(Bloomberg) -- Russia’s central bank edged closer to raising interest rates for the first time since 2014 as its counterparts across emerging markets resort to higher borrowing costs to counter slumping currencies and inflation risks.
Governor Elvira Nabiullina said Tuesday that there were factors in favor of raising interest rates at a meeting next week, even though most evidence still pointed toward leaving borrowing costs unchanged.
The central bank sees higher market volatility, largely as a result of external factors, with investors reassessing risks in emerging economies, Nabiullina told reporters in the Black Sea resort of Sochi, adding that she expects a “real discussion” at a rate meeting Sept. 14.
“There’re a significant number of factors for holding the rate and some factors have appeared that allow to put the option of a possible rate increase on the table,” Nabiullina said. “We’ll assess all the risks.”
The prospect of a hike as soon as next week underscores a change that took hold after the fallout from U.S. sanctions, a decline in the ruble and turmoil in emerging markets. Central banks from Indonesia to Argentina have already lifted rates in an effort to stabilize their currencies.
While the Bank of Russia hasn’t raised its benchmark in almost four years, it stepped off the fast track to monetary easing in 2018 with a pause at three consecutive meetings. Nabiullina had previously said all options will be on the table in case of “a sharp strengthening in pro-inflationary risks.”
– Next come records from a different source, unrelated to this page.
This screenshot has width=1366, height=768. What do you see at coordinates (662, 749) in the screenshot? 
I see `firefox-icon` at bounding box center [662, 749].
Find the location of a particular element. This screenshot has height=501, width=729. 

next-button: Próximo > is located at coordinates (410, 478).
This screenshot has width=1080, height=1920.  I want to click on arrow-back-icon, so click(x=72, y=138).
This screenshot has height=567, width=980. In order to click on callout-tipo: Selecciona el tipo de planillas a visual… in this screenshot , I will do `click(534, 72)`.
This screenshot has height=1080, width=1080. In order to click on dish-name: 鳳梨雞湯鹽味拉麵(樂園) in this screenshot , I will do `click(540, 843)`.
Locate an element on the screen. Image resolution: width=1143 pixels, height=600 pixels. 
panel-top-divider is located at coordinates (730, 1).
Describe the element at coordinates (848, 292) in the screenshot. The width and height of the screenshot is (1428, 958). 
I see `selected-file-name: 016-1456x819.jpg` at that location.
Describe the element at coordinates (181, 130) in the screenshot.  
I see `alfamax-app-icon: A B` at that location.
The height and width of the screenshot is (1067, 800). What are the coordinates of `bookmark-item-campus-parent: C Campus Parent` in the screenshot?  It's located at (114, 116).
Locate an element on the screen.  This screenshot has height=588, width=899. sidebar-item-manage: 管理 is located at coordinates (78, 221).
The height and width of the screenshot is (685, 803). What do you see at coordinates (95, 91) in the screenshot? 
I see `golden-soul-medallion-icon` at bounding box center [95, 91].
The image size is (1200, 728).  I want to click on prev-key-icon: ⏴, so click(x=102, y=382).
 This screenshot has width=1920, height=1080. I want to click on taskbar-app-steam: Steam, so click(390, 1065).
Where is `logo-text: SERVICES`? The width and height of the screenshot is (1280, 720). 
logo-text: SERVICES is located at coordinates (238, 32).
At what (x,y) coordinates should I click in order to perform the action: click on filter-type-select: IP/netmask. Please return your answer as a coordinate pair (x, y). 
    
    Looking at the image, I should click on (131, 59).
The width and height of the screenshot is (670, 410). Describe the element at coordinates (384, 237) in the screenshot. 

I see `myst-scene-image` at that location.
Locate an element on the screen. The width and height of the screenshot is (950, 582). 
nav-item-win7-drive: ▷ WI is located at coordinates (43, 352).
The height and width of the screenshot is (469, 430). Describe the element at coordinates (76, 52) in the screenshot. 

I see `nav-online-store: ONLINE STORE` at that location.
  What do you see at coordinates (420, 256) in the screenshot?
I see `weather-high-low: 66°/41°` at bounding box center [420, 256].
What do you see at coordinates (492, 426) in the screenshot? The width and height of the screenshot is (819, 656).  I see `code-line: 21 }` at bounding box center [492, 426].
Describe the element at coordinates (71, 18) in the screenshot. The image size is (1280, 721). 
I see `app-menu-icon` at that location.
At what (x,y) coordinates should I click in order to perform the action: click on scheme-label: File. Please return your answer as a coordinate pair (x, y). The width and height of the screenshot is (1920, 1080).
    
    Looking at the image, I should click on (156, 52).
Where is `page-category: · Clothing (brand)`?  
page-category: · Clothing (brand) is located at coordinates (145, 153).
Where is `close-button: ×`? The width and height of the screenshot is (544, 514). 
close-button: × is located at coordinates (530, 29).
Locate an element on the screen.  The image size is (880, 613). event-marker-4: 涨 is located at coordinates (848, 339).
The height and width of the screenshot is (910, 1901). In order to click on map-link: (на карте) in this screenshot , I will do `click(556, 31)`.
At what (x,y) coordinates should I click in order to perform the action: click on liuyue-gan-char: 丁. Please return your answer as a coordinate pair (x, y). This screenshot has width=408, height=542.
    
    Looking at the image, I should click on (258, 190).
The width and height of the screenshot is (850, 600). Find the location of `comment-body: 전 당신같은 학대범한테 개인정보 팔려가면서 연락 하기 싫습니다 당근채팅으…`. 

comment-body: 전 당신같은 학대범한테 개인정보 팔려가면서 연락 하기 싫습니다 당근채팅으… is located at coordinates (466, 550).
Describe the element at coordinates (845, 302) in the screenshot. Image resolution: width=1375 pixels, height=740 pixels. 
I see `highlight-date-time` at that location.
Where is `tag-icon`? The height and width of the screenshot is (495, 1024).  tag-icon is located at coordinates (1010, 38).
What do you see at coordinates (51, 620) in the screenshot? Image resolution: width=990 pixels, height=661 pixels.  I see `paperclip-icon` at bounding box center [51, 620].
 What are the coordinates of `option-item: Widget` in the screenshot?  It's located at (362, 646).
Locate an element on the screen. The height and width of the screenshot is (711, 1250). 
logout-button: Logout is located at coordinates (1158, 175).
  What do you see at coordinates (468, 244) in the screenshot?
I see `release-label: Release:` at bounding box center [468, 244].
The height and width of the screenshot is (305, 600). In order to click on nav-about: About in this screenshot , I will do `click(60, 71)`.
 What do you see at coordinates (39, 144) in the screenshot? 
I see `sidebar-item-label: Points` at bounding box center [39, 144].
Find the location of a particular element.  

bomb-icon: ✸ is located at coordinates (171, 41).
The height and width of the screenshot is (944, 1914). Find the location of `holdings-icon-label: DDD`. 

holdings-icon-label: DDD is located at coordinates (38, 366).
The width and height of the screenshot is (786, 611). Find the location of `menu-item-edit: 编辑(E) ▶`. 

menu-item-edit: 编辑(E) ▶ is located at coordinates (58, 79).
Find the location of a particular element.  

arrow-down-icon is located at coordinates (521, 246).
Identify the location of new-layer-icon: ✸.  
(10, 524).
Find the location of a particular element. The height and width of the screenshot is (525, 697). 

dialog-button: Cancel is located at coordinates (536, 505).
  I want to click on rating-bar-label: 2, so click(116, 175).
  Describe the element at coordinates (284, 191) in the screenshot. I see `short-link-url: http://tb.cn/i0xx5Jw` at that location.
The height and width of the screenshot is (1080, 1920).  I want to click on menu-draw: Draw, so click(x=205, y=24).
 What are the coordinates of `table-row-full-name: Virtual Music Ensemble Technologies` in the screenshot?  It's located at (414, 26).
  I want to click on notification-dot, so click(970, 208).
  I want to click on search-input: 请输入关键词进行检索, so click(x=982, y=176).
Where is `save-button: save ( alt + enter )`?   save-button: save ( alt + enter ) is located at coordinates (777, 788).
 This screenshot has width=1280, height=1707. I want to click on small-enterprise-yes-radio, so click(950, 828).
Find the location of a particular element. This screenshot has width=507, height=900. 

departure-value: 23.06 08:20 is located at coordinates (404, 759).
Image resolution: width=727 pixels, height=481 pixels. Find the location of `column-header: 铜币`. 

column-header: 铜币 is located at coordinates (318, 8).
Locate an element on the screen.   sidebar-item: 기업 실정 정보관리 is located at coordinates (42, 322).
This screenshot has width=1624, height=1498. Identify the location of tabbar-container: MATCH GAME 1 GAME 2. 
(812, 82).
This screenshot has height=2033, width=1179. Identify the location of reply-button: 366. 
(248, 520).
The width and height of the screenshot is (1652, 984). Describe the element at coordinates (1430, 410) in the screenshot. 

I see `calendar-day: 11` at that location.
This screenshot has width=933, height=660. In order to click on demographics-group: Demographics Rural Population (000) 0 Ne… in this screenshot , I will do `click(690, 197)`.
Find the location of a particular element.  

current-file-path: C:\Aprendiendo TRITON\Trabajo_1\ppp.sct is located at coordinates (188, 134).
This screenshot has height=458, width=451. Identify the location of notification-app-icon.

The ruble pared its losses after Nabiullina’s comments on Tuesday, trading 0.2 percent weaker at 68.1525 against the dollar as of 1:02 p.m. in Moscow. It’s among this year’s five worst performers in emerging markets with a loss of almost 16 percent against the U.S. currency.
The central bank has estimated that each 10 percent decline in the ruble’s value could add a percentage point to price growth.
Adding to concern over inflation are plans to raise the value-added tax from Jan. 1, a move the Bank of Russia says may boost price growth by as much as 1.5 percentage points. The main impact is expected in the first quarter, when the central bank sees consumer-price growth temporarily exceeding its target of 4 percent. In July, annual inflation hit a high for 2018 even as it remains well below the goal.
“We are seeing that inflation is returning to our target slightly faster than we were earlier forecasting,” Nabiullina said. That’s “primarily because of external factors, the exchange-rate dynamics.”
For now, all 12 economists surveyed by Bloomberg predict the 7.25 percent benchmark will be kept unchanged next week. Still, a discussion over more drastic measures may be heating up.
“While the most likely scenario is that the central bank will keep interest rates on hold in the coming months, comments from Nabiullina imply that she will not hesitate to seriously consider a rate hike,” said Piotr Matys, an emerging-markets currency strategist at Rabobank in London.“Inflationary pressures may continue to rise on the back of a weaker ruble, which is vulnerable to a new round of U.S. sanctions that could be announced in November.”